Теперь Иван Трофимович состоял исключительно из любопытства.
Перед его лицом возвышалось бетонное здание алтарной станции. Квадратное, с округлыми выступами по углам. На вершинах этих выступов пылали костры. Они давно уже должны были погаснуть, но горели, не сгорая и не нуждаясь в топливе.
Профессор Сёмин ждал.
Дело всей его жизни не могло просто так раствориться в эфире.
Вокруг профессора суетилась какая-то жизнь.
Мальчишка с двумя фамильярами. Почтальон. По мере сил своих, профессор отгородился от этих навязчивых нарушителей.
Время шло.
Над бетонным строением из прозрачного воздуха медленно ткал себя человеческий силуэт. Делал он это методом проб и ошибок. Наугад подбирал количество конечностей, расположение рук, ног, пальцев и глаз. То, что совсем забыло, как быть человеком, заново пыталось им стать.
Профессор ждал.
Всё что ему оставалось — ждать, когда наконец человеческая фигура над бетонной громадой обретёт плоть.
А она всё никак не хотела этого делать. И ритуалы, которые проводил профессор Сёмин, похоже, совсем не помогали.
Иван Трофимович понемногу терял терпение и остатки рассудка.
И лишь когда и того, и другого почти не осталось, предмет его чаяний ожил.
Силуэт вздрогнул сам и заставил содрогнуться небо и землю.
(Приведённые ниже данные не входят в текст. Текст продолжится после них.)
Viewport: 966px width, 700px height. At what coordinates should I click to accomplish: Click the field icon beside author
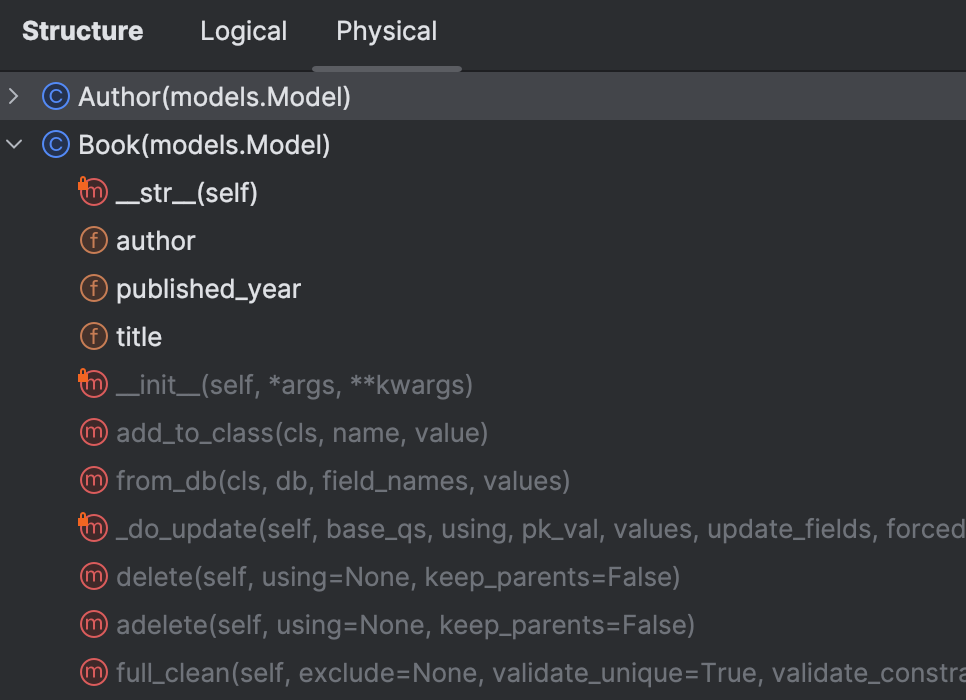(x=93, y=240)
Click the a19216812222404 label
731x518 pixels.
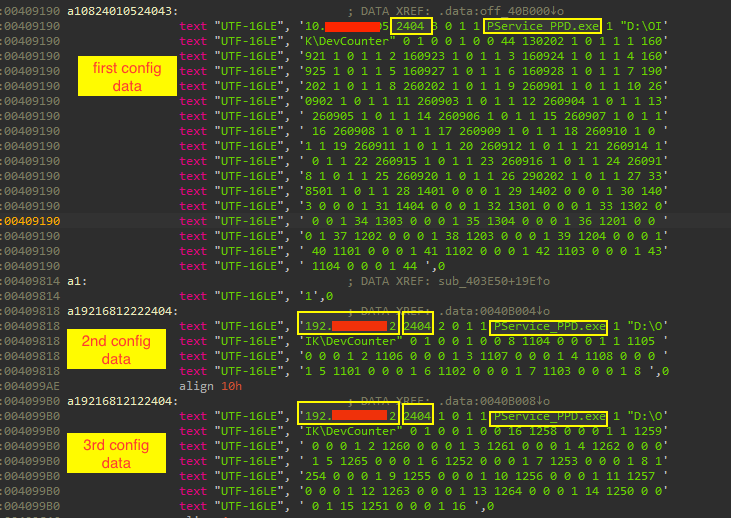point(123,312)
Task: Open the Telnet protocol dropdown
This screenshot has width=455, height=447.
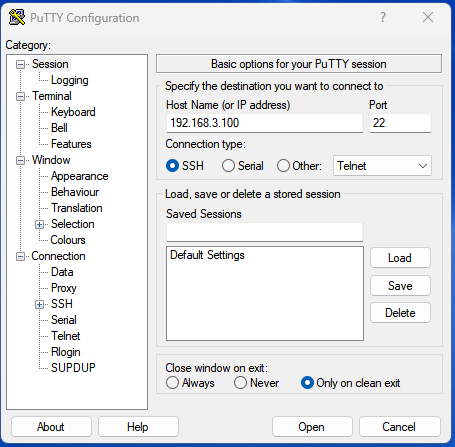Action: pos(382,166)
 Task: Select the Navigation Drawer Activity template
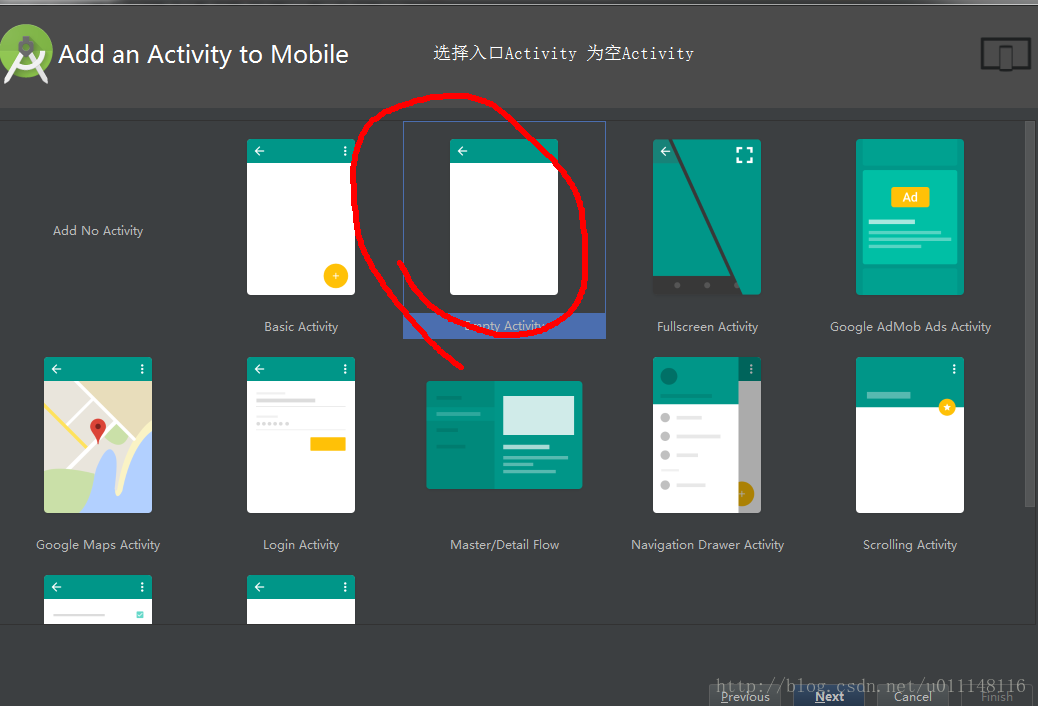[x=706, y=435]
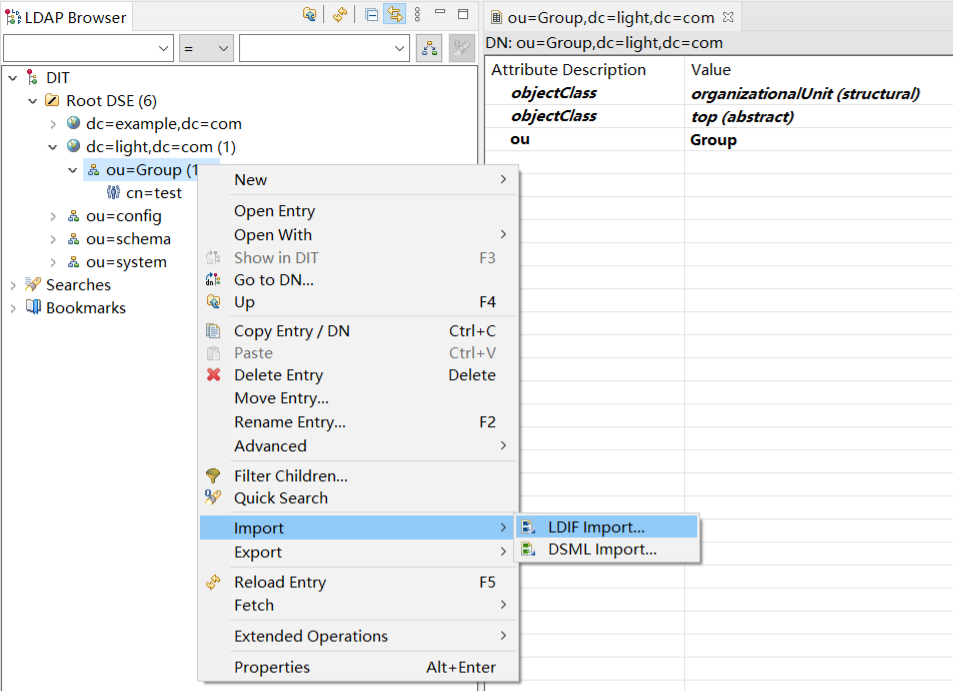
Task: Close the ou=Group,dc=light,dc=com editor tab
Action: [728, 17]
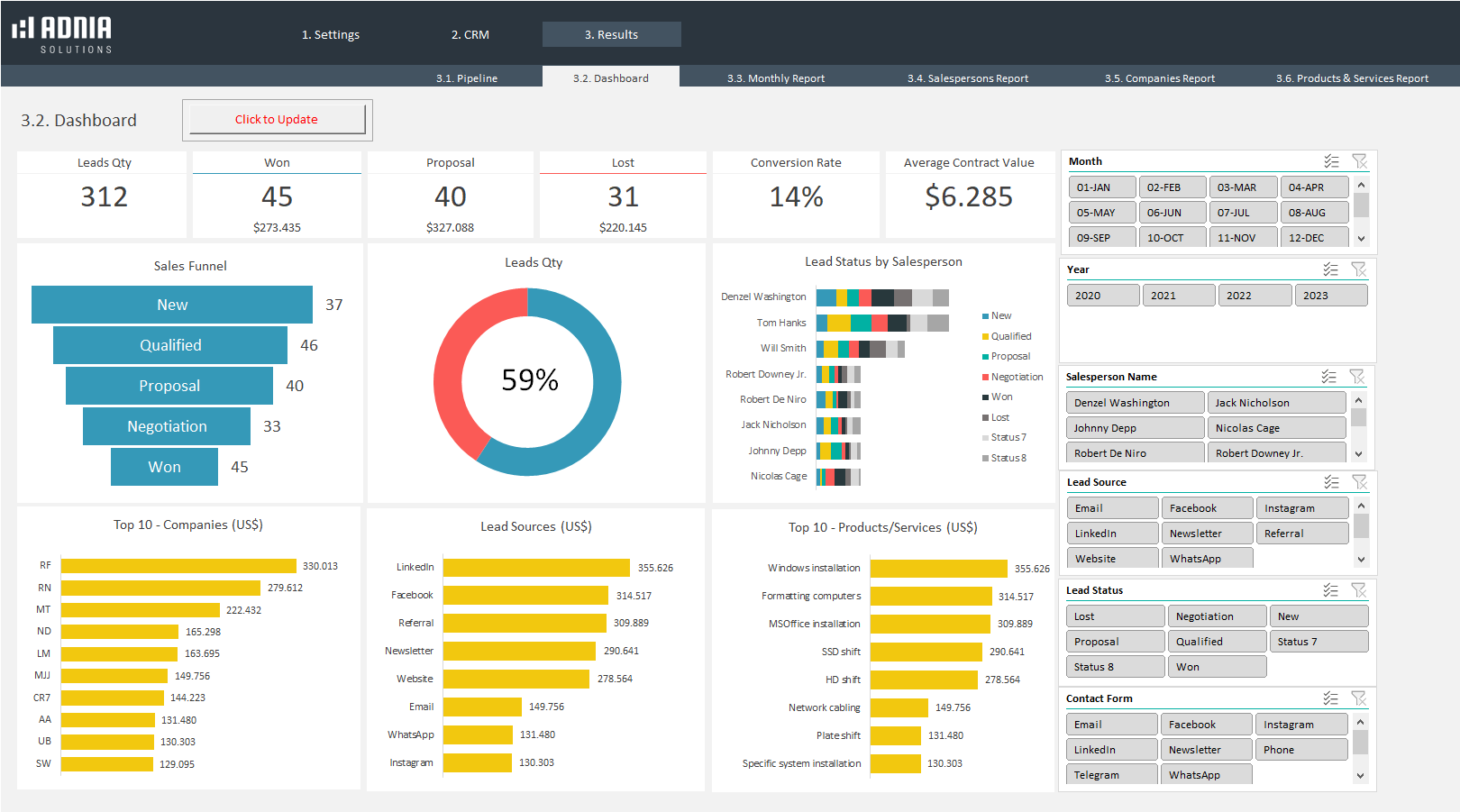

Он был человеком и, в то же время, не был им.
— Председатель, мы снова здесь,— преклонился профессор Сёмин перед тем, что развернулось под пылающим знамением Чёрного Солнца,— Я запер твоих врагов, я подготовил твоё возвращение!
— И в самом деле… чья же теперь победа, если не моя,— прозвучал голос, сотканный из пустоты,— Изо всех свершений, изо всех чаяний, что обратит людскую тщету в прах в мгновение ока? Чем попрать мне смерть, кроме самой смерти?
Над бетонными тяжами взвилась человеческая фигура. Голос её звучал, как будто из сотни громкоговорителей.
— Чем мне благословить прижизненно заклавших себя чернозёму? Чем я могу наградить землепашца? Как мне благословить пастыря? Как я возблагодарю всех безымянных, приносящих свою жертву, все дни свои и ночи, во благо и во славу всепожирающих городов? С какими словами мне проводить тех, кто окончил свои дни на этой земле?
Чёрное Солнце тяжело колыхнулось, распространяя тяжёлые волны до самого горизонта. Земля дрогнула, производя на свет тонкие, трепещущие ростки.
Председатель обратился к ним. Он всё более напоминал человека, сплетённый из пульсирующих чёрных нитей.
— Я взываю к тебе, забытое и мёртвое!— раздался голос Председателя,— говорят, что мне нравится жатва. Но жатва есть лишь то, что мы посеяли. Семена, что мы уронили в землю, заражённые желанием жить, объятые вселенским стремлением осуществиться. Они падают в обуянную жизнью почву, живые и, в то же время, мёртвые, страстные, ликующие домовины, неупокоенные, неотпетые, жаркие и злые. Я взываю к ним, желающим продолжения, желающим жизни в тёплой жирной земле.